AIM:
Extend the timeline of the early European Communities below, picking up right after its final entry.

TEXT EXTRACT:
Founding Treaties and Early European Communities (1951-1970)

  1. Schuman Declaration proposes pooling coal and steel

    Labels: Robert Schuman, Franco-German Cooperation, High Authority

    French foreign minister Robert Schuman proposes placing Franco-German coal and steel production under a shared “High Authority,” open to other European countries. The goal is to make another major war in Western Europe less likely by linking key war-related industries through joint rules. This proposal becomes the political starting point for the first European Community.

  2. Treaty of Paris creates the ECSC

    Labels: Treaty of, ECSC, Founding Six

    Six countries (Belgium, France, West Germany, Italy, Luxembourg, and the Netherlands) sign the Treaty of Paris, establishing the European Coal and Steel Community (ECSC). The treaty sets up shared institutions, including a supranational executive (the “High Authority”) and a common assembly. It turns the Schuman idea into a binding legal framework.

  3. ECSC treaty enters into force

    Labels: ECSC, Treaty of, High Authority

    The Treaty of Paris takes effect, formally bringing the ECSC into operation for a 50-year period. This is an early step in building a shared European market under common rules, starting with coal and steel. It also creates a model of institutions that later European projects will adapt.

  4. Court of Justice holds its first sitting

    Labels: Court of, Luxembourg Court, ECSC Judiciary

    The Court of Justice, created under the ECSC framework, holds its first formal sitting in Luxembourg. A common court matters because it helps ensure that Community rules are applied consistently across member states. This strengthens the idea that shared economic rules need shared legal enforcement.

  5. Treaties of Rome establish EEC and Euratom

    Labels: Treaties of, EEC, Euratom

    The same six states sign the Treaties of Rome, creating the European Economic Community (EEC) and the European Atomic Energy Community (Euratom). The EEC aims to build a common market (including a customs union), expanding integration beyond coal and steel. This broadens European cooperation from one sector to a much wider economic project.

  6. EEC and Euratom come into being

    Labels: EEC, Euratom, Institutions

    The EEC and Euratom begin operating, turning the 1957 treaties into working institutions. With the EEC, member states commit to reducing barriers to trade and coordinating key policies to support a common market. This marks a shift from a limited sector community (ECSC) to a broader economic integration plan.

  7. First Parliamentary Assembly meeting in Strasbourg

    Labels: Parliamentary Assembly, Strasbourg, Robert Schuman

    The European Parliamentary Assembly (a forerunner of today’s European Parliament) holds its first meeting in Strasbourg, with Robert Schuman elected President. While its powers are limited at this stage, a shared assembly supports public oversight and debate across borders. Over time, this institution will become a key part of how European integration is governed.

  8. Fouchet Plan negotiations begin, then stall

    Labels: Fouchet Plan, Intergovernmentalism, France

    Member states debate the Fouchet Plan, an effort associated with France to create closer political cooperation mainly through intergovernmental methods (cooperation led by national governments). Disagreements—especially about the balance between national control and supranational institutions—prevent agreement. The failure shows that economic integration is moving faster than political union in the early 1960s.

Target position records
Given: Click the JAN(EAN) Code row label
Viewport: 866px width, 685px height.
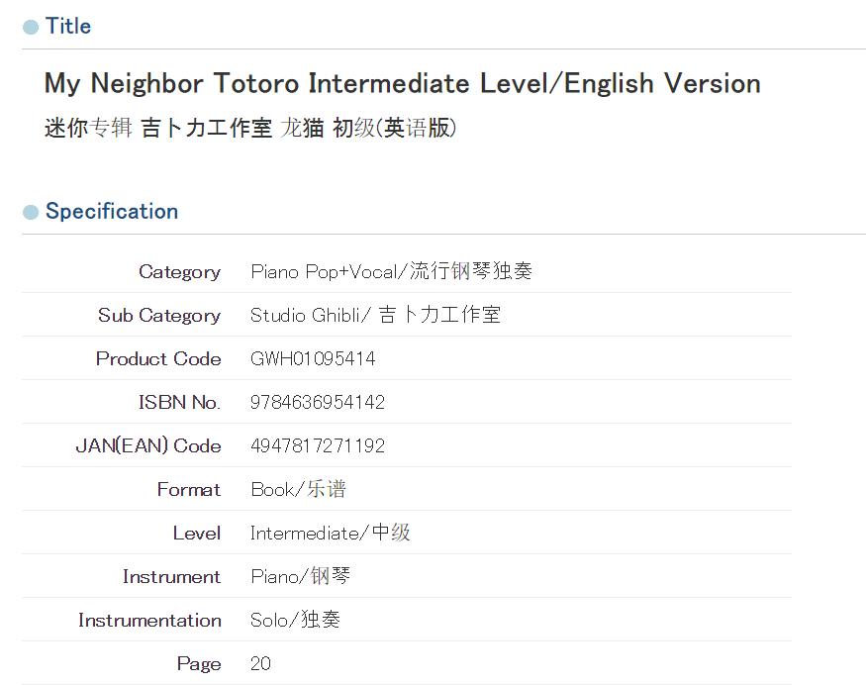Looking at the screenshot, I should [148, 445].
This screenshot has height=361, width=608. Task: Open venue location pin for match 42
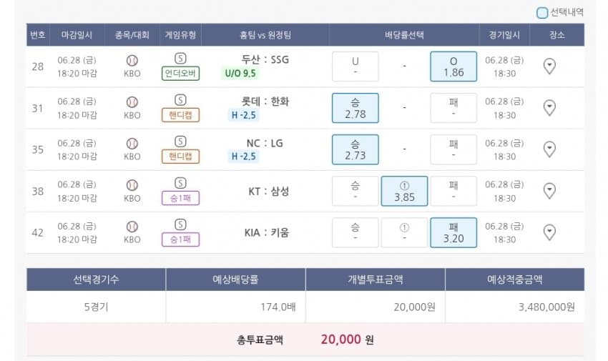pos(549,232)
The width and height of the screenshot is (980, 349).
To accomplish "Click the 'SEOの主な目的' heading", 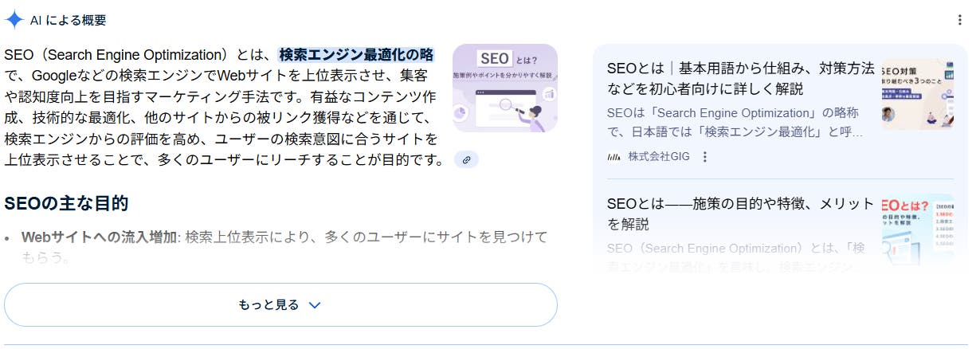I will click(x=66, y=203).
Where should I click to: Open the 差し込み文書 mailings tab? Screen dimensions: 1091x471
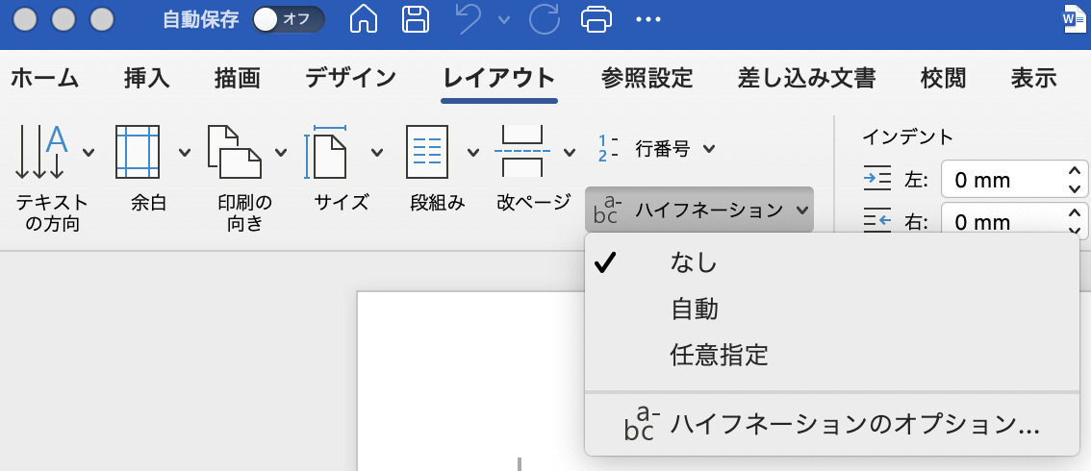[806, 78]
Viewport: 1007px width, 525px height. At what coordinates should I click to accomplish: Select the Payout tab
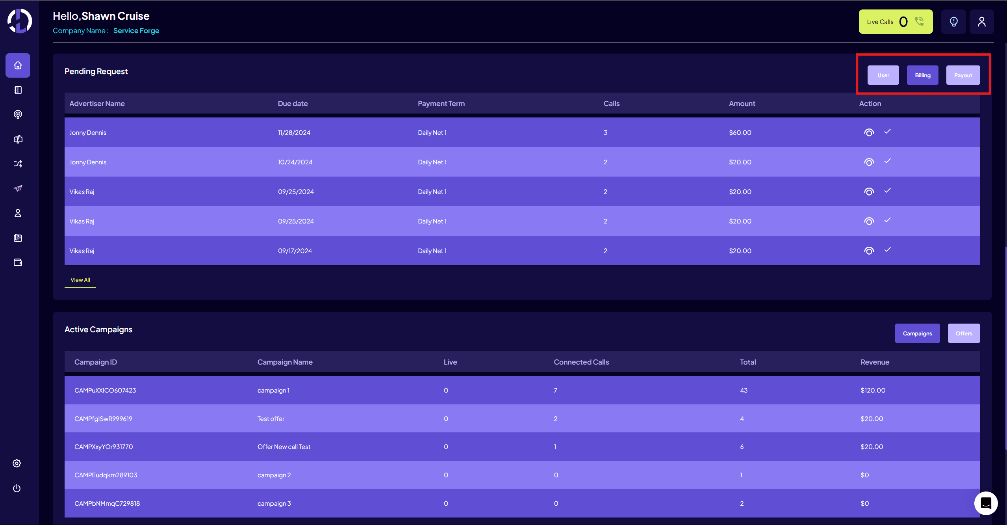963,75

==

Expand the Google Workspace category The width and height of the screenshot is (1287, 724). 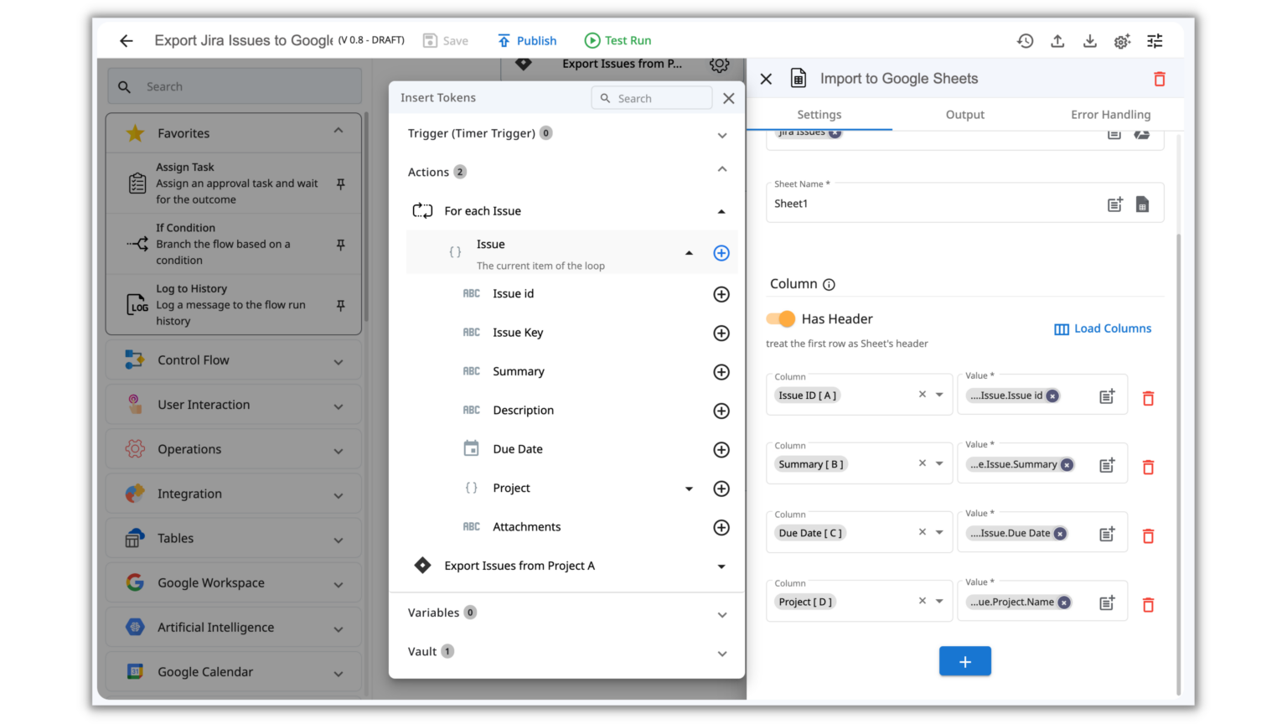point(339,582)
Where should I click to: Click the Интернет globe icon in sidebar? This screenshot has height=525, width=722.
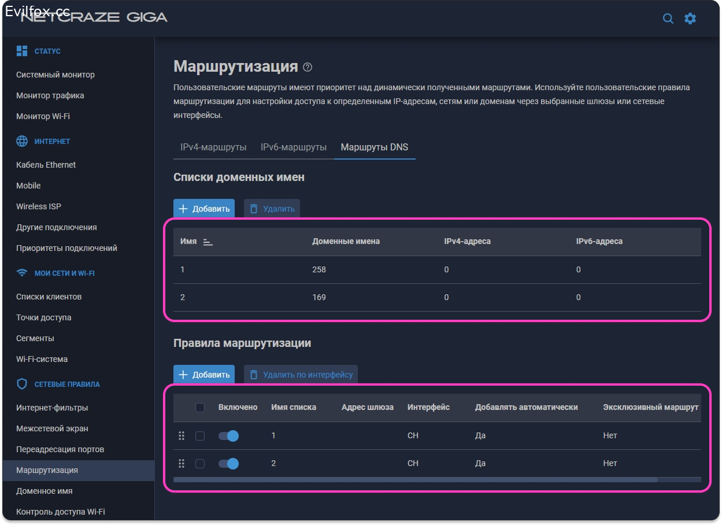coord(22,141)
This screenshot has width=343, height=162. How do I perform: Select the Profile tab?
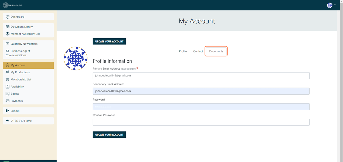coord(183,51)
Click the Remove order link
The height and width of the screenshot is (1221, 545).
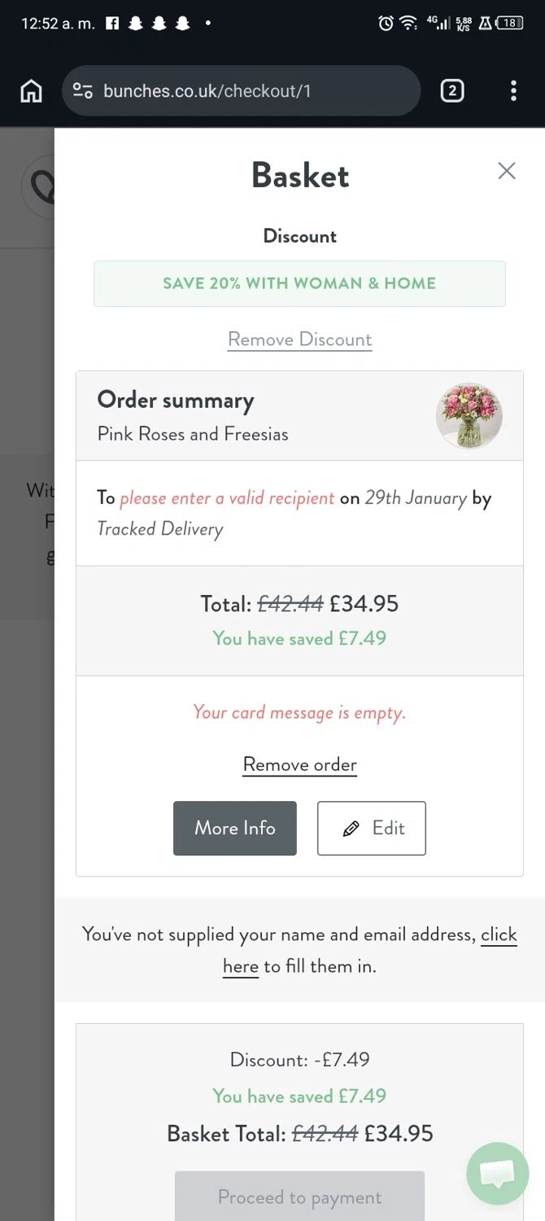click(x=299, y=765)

ANSWER TO THE EXERCISE:
  9. Common Agricultural Policy is launched

    Labels: Common Agricultural, EEC CAP, Agriculture

    The EEC introduces its first Common Agricultural Policy (CAP), giving member states joint rules for food production and farm markets. The CAP becomes one of the EEC’s biggest shared programs, shaping budgets, trade, and rural economies. It also shows how the common market requires coordinated policies, not just lower tariffs.

  10. Yaoundé Convention links EEC with 18 African states

    Labels: Yaound Convention, EEC External, African partners

    The EEC signs the Yaoundé Convention to structure cooperation and trade with 18 African partner countries (many recently independent). This is among the EEC’s first major external agreements and signals that the Community is developing a shared external economic role. It also connects the common market to overseas trade and development relationships.

  11. Merger Treaty is signed in Brussels

    Labels: Merger Treaty, Brussels, Commission merger

    The six member states sign the Merger Treaty, agreeing to merge the separate executive bodies of the ECSC, EEC, and Euratom into a single Commission and a single Council. This simplifies governance and helps the three Communities act more coherently. Institution-building like this is crucial for running a growing set of shared economic policies.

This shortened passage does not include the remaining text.